The first ever report of an Ofsted monitoring visit into subcontracting has found that governors and senior management at Wigan and Leigh College have been too slow to improve performance.

The report out today recalled that Paul Joyce, Ofsted’s deputy director for further education and skills, warned last month that the inspectorate planned to focus more on the quality of subcontracted provision.

He said in a letter that Ofsted would carry out a series of monitoring visits to a sample of providers, and this is the first report to emerge.

There was insufficient progress with how leaders from Wigan and Leigh College oversee subcontracting.

“The actions of governors and senior leaders to improve the performance of subcontractors have not been rapid enough,” inspectors warned. “The proportion of apprentices on subcontracted provision who achieve their qualifications is too low and has fallen over the last three years.”

It was pointed out that in 2016/17, only just over half of apprentices with subcontractor Citrus Training Solutions completed programmes successfully.

Wigan and Leigh College currently subcontracts around a third of its apprenticeship provision to Citrus, which accounts for over 500 apprentices, mainly in business management and administration.

“Quality-assurance arrangements for CTS have had too little impact for too long,” the report warned. “Until recently, arrangements relied too much on college managers ensuring compliance with quality-assurance processes at the expense of evaluating with rigour the quality of teaching, learning and assessment.”

Recent changes have resulted in “an improved approach”, but the quality of subcontracted apprenticeships at Citrus was still “not yet high enough”.

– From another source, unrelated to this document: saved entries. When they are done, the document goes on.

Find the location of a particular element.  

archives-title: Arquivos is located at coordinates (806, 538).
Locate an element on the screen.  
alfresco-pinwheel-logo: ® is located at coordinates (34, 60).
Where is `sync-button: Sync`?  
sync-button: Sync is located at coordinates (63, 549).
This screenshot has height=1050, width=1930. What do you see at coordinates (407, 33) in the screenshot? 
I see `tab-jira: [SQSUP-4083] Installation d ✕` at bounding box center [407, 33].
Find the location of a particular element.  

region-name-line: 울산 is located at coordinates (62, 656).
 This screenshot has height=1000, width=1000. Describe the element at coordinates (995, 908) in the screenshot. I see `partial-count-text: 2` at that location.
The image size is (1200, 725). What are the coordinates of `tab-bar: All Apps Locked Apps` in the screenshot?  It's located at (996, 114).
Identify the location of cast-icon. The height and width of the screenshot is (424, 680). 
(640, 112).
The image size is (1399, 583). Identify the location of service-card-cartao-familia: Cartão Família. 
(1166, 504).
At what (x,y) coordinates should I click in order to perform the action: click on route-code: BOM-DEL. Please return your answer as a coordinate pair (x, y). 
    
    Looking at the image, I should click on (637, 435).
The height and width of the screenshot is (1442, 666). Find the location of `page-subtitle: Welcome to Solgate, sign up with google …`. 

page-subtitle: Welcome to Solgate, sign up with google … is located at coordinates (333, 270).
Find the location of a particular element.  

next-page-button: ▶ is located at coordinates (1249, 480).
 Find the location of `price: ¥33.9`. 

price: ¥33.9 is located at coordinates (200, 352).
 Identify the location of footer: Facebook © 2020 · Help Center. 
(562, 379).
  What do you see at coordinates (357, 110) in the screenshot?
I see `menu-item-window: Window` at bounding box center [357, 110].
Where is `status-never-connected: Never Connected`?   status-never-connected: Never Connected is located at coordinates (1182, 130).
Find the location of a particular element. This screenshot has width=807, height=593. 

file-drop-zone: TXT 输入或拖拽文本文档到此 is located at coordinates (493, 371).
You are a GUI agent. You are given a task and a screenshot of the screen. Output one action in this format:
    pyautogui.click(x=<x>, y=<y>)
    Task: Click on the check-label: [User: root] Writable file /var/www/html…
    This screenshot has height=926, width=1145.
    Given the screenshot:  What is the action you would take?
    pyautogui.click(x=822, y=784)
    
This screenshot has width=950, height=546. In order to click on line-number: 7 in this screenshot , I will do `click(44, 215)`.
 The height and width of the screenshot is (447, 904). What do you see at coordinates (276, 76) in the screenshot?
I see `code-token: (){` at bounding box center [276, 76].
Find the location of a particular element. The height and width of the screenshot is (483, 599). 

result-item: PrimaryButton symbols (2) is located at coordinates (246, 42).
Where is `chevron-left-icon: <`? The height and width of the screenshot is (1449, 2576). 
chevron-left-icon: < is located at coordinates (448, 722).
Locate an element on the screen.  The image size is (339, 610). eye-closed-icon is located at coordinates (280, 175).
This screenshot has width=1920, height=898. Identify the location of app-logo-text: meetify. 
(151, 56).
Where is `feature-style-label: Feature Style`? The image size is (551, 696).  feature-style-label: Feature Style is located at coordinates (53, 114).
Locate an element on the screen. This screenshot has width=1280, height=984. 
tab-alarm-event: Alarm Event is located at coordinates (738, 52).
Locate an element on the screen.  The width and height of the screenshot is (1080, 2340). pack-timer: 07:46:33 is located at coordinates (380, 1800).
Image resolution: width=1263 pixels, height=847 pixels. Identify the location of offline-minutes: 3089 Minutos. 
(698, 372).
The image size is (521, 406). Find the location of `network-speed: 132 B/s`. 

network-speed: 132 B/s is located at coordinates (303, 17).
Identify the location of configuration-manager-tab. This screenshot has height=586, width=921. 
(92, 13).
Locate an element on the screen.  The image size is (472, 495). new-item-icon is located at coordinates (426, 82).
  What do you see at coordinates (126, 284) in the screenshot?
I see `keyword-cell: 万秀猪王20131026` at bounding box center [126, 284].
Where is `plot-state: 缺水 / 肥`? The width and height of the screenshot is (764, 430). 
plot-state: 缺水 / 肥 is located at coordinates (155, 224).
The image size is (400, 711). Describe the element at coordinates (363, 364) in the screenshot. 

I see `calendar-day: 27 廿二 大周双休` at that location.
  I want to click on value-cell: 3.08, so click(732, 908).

The college also subcontracts a proportion of its education and training provision to five local, community-based partner organisations: Groundwork Cheshire, Lancashire, Merseyside (Groundwork), Power in Partnership, Progress Sports Limited, The Skills Network and Wigan Council.

Around 200 learners were enrolled on such subcontracted education and training programmes at the time of the visit.

Most learners on subcontracted community-based education and training programmes “make good progress in developing their personal, social and work-related skills”.

But the proportion who achieved their qualifications in 2016/17 was lower overall than those on the college’s directly delivered provision, and “too low at Progress Sports Limited and Power in Partnership”.

Senior leaders at the college, rated ‘good’ overall through its most recent full inspection report (which did not look at the quality of its subcontracting provision arrangements), were said in today’s report to have established a “clear strategy” to reduce the volume of subcontracted provision.

And the report recognised that “managers and teachers at Groundwork, Power in Partnership, Progress Sports Limited, The Skills Network and Wigan Council ensure that most learners make good progress in developing the skills and personal attributes that they need for their next steps”.

An example was given of an inspirational project involving learners on a Prince’s Trust programme run by Groundwork.

They carried out a neighbourhood improvement project and were “able to talk clearly and confidently at a presentation event about the skills that they had gained through the project”. For many, this was said to be the first time they had spoken in public.

Safeguarding arrangements at all subcontractors are “effective”, but while assessors at Citrus provide “effective support” to enable apprentices to improve their English and digital skills, they do not support apprentices “well enough” to improve their mathematical skills.

Ofsted said it would start on “a sample of risk-based monitoring visits to directly funded providers to look specifically at management and quality of subcontracted provision for specific subcontractors” in February, apparently in reaction to mounting demands for a crackdown.

Robert Halfon, the education committee chair asked for a “wholesale review” into why Ofsted is not directly inspecting subcontractors in November.

Chief inspector Amanda Spielman also warned delegates that Ofsted will expose training providers who rip off apprentices by collecting subcontracting management fees without taking “responsibility for quality”, during her speech last week at FE Week’s Annual Apprenticeship Conference.

A spokesperson for the college spoke to FE Week about the monitoring visit report. 

‘The college, as always, has taken on board the feedback from Ofsted,” she said. “Subcontracting in the college has been significantly reduced over the past two years and constitutes less than eight per cent of all the activity undertaken and this is set to further reduce next academic year.  

“We value highly the work undertaken by partners and in 2016/17 had already made a significant investment in our capacity to support them. We are however committed to our partners who provide specialist provision and value highly the contribution they make. The college was inspected less than 18 months ago by Ofsted where it was judged to be ‘good’ and the monitoring visit does not affect that judgement.”